Abstract 1552: Effects of ACE Inhibitors and Angiotensin Receptor Blockers on Vascular Oxidative Stress and Atherogenesis Independent of AT1 Receptor Activation?
The angiotensin II type 1 (AT1) receptor is involved in the pathogenesis of atherosclerosis. The involvement of the bradykinin system in the effects of ACE inhibitors (ACE-I) and potential pleiotropic effects of angiotensin receptor blockers (ARB) and their contribution to the beneficial therapeutic effects of these agents remain unclear.
Methods and Results: Apolipoprotein E-deficent (ApoE−/ −) mice and homozygous double-knockout animals deficient of ApoE and the AT1A receptor (ApoE−/ −AT1−/ − mice) were fed a high-cholesterol diet for 7 weeks.
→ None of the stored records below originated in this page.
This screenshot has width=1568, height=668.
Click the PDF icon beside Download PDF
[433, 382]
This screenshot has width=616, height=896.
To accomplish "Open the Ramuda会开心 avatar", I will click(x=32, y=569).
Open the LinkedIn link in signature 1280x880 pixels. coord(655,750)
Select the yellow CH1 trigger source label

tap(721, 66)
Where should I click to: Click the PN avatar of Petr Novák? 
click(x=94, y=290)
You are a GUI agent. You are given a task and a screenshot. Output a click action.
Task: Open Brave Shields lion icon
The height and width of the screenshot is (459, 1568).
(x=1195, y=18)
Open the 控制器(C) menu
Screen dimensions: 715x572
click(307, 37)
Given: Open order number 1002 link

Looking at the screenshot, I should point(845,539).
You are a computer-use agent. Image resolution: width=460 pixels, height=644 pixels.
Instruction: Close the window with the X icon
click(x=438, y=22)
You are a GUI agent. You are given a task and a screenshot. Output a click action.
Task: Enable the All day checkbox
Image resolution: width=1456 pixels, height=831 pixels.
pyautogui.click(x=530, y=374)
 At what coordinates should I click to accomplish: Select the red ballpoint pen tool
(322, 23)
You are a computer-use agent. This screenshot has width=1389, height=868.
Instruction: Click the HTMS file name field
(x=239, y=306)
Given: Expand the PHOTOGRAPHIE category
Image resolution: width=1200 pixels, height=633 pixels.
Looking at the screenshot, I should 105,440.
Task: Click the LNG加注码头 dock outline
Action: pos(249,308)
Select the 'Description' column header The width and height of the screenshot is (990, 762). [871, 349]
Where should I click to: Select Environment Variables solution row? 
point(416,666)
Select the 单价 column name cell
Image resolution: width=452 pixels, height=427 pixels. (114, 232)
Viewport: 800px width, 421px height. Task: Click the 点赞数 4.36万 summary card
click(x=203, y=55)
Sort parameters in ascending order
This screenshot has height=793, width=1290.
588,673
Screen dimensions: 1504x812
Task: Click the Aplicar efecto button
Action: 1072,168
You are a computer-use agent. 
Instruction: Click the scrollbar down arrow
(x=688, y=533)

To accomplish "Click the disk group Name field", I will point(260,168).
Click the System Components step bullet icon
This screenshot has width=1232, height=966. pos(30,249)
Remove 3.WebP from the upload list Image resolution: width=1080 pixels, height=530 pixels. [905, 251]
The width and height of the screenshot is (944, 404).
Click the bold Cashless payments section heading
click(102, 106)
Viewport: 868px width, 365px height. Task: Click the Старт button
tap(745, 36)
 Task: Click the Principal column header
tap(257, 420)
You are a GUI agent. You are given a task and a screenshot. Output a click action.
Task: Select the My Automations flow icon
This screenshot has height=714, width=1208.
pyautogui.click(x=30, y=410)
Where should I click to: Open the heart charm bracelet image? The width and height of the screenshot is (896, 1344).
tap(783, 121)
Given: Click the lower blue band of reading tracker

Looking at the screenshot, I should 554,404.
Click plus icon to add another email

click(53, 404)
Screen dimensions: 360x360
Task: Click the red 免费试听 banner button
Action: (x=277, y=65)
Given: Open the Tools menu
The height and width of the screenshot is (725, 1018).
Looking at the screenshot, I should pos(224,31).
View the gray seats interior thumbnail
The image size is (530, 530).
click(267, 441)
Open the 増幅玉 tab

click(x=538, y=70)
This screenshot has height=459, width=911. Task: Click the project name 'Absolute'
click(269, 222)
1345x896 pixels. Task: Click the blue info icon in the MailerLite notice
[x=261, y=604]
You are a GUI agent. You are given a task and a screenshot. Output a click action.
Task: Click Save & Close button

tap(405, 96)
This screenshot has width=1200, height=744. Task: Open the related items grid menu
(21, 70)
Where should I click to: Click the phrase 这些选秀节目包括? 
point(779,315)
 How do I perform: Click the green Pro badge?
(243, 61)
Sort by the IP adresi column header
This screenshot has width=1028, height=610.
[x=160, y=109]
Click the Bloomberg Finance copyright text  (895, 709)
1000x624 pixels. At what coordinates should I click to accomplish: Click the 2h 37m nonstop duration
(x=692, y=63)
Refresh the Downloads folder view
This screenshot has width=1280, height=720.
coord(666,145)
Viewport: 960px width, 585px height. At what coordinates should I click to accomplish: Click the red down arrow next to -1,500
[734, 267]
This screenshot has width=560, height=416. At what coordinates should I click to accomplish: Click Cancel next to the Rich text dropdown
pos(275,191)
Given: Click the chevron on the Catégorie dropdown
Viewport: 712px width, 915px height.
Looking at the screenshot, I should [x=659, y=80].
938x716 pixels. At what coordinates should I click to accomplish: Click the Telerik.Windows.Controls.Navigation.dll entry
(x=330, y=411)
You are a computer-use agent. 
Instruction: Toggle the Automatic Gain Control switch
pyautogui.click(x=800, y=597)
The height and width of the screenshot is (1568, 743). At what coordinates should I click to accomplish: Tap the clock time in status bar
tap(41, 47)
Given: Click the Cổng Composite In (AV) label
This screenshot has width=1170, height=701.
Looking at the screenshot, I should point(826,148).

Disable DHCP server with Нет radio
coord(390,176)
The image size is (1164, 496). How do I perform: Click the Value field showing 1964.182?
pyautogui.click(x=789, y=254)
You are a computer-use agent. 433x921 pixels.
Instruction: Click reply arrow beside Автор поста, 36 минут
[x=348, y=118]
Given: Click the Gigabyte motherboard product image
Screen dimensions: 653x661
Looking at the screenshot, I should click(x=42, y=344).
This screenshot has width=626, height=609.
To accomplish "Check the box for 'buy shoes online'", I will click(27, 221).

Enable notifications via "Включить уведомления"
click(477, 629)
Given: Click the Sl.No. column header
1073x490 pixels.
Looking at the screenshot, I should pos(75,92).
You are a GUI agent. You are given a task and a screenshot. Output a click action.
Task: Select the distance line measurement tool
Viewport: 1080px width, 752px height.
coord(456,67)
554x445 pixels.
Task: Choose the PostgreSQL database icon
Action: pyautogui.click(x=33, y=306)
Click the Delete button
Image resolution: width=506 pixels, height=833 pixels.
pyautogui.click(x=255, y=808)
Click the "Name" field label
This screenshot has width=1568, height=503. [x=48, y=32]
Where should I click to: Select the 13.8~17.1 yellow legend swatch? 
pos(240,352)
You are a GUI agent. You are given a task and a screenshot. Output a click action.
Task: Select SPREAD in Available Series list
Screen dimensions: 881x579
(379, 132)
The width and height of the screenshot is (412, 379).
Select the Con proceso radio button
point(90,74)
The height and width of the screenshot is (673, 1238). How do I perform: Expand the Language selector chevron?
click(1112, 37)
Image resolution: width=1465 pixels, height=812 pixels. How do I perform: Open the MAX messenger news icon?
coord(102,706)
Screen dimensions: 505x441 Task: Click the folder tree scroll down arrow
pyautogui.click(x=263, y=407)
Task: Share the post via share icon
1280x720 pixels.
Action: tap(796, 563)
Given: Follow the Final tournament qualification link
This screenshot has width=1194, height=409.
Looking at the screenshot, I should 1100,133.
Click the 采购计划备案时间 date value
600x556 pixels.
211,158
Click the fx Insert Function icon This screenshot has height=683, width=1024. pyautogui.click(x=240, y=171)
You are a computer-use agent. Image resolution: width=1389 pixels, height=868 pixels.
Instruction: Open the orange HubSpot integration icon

Vascular oxidative stress (L-012 chemiluminescence), atherosclerotic lesion formation in the aortic root (oil red O staining), and endothelial dysfunction of isolated aortic segments were evident in ApoE−/ − mice, but were markedly reduced in double-knockout animals. Systolic blood pressure was significantly lower in ApoE−/ −AT1−/ − mice as compared with ApoE−/ − animals (tail-cuff measurements). Oral treatment of cholesterol-fed ApoE−/ −AT1−/ − mice with either the ACE-I ramipril or the ARB telmisartan did not result in a significant further reduction of systolic blood pressure. Endothelium-dependent vasodilation and aortic reactive oxygen species release were identical in double-knockout animals treated with placebo, ramipril, or telmisartan. Compared with placebo-treated ApoE−/ −AT1−/ − mice, atherosclerotic lesion formation was identical in double-knockout animals treated with the ARB, but was significantly increased in those treated with the ACE-I. There were no significant differences between the groups concerning plasma renin activities and aldosterone concentrations. Chronic AT2 receptor inhibition with PD123319 significantly increased plaque formation in ApoE−/ −AT1−/ − mice but had no significant effect on endothelial function.
Conclusions: Genetic disruption of the AT1A receptor reduces oxidative stress and atherogenesis in ApoE−/ − mice. The data from our model provide no evidence for pleiotropic effects of ARBs and the involvement of the bradykinin system in the effects of ACE inhibitors on vascular oxidative stress, endothelial dysfunction, and atherosclerosis. Diminished AT2 receptor activation may contribute to the development of atherosclerosis.